» **ACTION ITEM**: Restrict the output to the lines below starting at the one that contains "Image resolution: width=782" and ending at the one that contains "Image resolution: width=1193", and restate them word for word, both ends included.

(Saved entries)
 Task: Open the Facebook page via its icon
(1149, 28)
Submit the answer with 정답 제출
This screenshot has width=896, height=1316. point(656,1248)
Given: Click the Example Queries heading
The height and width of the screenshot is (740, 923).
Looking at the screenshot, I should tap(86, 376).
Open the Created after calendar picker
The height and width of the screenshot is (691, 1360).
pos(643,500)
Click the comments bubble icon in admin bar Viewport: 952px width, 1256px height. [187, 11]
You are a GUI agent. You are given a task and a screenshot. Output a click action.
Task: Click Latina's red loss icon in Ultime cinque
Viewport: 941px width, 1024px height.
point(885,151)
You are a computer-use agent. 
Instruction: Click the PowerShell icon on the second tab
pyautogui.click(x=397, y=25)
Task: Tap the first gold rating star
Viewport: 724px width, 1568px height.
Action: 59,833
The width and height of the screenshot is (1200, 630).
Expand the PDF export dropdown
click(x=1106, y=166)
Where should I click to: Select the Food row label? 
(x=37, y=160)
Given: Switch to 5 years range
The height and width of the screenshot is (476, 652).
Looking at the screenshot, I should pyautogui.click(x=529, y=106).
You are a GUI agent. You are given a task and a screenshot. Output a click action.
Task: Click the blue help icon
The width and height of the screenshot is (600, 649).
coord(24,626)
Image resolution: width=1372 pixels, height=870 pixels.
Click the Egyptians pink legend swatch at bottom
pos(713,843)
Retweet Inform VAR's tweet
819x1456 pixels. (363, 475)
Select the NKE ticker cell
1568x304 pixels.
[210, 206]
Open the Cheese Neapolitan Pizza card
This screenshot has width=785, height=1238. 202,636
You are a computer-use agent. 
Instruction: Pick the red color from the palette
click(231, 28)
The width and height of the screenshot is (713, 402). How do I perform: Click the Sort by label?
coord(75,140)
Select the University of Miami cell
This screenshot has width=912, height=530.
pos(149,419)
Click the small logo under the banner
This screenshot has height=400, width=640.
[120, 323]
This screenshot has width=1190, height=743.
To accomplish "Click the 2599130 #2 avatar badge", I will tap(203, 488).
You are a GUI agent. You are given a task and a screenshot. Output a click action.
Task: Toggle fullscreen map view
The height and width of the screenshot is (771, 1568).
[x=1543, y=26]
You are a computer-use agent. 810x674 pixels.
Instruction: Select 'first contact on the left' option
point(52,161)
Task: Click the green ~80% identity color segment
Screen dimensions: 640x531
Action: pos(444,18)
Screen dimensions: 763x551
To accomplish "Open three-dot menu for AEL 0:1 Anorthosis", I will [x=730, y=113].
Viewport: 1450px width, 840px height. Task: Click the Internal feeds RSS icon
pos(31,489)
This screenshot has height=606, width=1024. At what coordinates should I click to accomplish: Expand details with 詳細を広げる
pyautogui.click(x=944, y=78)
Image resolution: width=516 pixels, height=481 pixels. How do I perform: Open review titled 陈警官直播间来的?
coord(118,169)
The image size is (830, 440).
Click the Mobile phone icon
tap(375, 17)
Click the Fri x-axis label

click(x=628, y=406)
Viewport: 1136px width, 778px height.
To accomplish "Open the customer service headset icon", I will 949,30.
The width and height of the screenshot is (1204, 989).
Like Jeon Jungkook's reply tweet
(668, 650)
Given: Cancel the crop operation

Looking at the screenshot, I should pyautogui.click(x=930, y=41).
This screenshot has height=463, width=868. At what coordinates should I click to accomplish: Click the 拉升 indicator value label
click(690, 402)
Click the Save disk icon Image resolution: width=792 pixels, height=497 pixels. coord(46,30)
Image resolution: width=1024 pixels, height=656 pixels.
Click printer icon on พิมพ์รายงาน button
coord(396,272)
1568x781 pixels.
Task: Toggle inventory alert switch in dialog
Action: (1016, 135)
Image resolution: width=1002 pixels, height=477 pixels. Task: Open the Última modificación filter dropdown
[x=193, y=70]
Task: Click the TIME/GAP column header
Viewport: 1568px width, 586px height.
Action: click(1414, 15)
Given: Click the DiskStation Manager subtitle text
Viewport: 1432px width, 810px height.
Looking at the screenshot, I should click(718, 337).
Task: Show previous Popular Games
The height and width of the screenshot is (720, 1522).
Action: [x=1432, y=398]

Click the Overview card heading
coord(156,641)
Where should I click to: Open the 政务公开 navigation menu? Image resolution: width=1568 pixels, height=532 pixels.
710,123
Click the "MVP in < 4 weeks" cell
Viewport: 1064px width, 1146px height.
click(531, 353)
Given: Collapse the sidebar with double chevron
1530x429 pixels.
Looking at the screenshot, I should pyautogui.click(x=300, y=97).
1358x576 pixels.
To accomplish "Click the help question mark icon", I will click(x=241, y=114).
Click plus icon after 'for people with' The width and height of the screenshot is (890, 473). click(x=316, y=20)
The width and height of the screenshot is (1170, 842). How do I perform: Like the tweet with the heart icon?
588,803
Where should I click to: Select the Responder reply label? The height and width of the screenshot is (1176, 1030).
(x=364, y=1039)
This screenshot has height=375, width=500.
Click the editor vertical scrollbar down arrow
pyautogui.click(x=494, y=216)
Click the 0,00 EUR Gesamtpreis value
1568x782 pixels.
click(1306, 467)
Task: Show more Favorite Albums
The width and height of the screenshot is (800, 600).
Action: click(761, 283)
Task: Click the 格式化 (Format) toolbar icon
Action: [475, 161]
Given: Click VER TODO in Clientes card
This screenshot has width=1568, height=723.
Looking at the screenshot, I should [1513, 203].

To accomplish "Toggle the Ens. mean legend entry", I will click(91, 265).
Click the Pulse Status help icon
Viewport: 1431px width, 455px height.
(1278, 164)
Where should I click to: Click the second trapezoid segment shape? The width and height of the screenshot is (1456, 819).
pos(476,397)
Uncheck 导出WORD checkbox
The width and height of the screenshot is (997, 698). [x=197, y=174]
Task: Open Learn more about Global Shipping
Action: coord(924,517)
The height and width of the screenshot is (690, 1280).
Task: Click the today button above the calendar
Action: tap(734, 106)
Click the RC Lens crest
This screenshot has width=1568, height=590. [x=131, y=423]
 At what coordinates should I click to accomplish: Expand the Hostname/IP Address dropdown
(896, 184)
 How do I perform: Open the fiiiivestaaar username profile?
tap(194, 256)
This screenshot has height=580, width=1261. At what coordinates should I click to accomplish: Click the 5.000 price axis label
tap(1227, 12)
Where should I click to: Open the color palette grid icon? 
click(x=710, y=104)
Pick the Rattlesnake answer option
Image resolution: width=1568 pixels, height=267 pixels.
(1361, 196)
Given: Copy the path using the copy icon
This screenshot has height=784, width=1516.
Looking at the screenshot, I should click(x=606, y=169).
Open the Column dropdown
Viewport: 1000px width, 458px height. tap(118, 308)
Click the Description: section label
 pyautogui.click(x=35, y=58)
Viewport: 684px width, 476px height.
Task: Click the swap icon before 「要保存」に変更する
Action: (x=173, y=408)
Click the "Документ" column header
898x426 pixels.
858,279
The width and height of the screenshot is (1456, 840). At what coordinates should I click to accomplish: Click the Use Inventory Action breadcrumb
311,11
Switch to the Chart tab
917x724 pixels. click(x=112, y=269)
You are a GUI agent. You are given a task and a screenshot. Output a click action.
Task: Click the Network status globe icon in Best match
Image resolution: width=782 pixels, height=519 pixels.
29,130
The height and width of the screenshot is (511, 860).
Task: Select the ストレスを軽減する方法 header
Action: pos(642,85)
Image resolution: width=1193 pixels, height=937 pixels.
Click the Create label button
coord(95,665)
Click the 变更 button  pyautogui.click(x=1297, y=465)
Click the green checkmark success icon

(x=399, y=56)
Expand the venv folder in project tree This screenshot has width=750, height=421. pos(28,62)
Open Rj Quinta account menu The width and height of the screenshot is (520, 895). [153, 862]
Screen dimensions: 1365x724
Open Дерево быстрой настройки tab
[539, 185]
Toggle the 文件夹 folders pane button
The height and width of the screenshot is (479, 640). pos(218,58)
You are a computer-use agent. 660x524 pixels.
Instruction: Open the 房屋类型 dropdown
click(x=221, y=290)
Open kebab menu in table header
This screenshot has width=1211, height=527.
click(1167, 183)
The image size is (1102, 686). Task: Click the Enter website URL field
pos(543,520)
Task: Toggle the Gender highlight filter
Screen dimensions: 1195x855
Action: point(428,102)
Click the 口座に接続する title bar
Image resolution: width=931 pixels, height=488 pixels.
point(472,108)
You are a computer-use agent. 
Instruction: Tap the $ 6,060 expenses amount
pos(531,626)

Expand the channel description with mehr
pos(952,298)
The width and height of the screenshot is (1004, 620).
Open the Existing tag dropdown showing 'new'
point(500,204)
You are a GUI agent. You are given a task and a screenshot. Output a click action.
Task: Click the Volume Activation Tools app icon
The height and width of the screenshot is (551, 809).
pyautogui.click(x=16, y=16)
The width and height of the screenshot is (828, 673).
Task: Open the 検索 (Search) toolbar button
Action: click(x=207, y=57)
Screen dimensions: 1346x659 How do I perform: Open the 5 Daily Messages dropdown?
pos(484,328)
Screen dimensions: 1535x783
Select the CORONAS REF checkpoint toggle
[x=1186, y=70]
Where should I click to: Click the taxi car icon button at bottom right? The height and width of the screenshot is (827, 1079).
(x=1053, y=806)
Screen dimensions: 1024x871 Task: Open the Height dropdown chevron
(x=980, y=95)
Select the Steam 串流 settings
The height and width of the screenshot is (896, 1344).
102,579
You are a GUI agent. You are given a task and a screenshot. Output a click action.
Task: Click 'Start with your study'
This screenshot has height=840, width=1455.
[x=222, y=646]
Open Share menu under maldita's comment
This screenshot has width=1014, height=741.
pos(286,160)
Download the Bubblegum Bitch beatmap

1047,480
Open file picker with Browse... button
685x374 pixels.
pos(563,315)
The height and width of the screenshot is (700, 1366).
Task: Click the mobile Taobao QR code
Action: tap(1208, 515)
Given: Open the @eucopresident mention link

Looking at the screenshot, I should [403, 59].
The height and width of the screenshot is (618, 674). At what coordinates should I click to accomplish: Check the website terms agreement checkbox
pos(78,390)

» **TASK SOLUTION**:
Image resolution: width=782 pixels, height=519 pixels.
29,130
The height and width of the screenshot is (511, 860).
Task: Select the ストレスを軽減する方法 header
Action: pos(642,85)
Image resolution: width=1193 pixels, height=937 pixels.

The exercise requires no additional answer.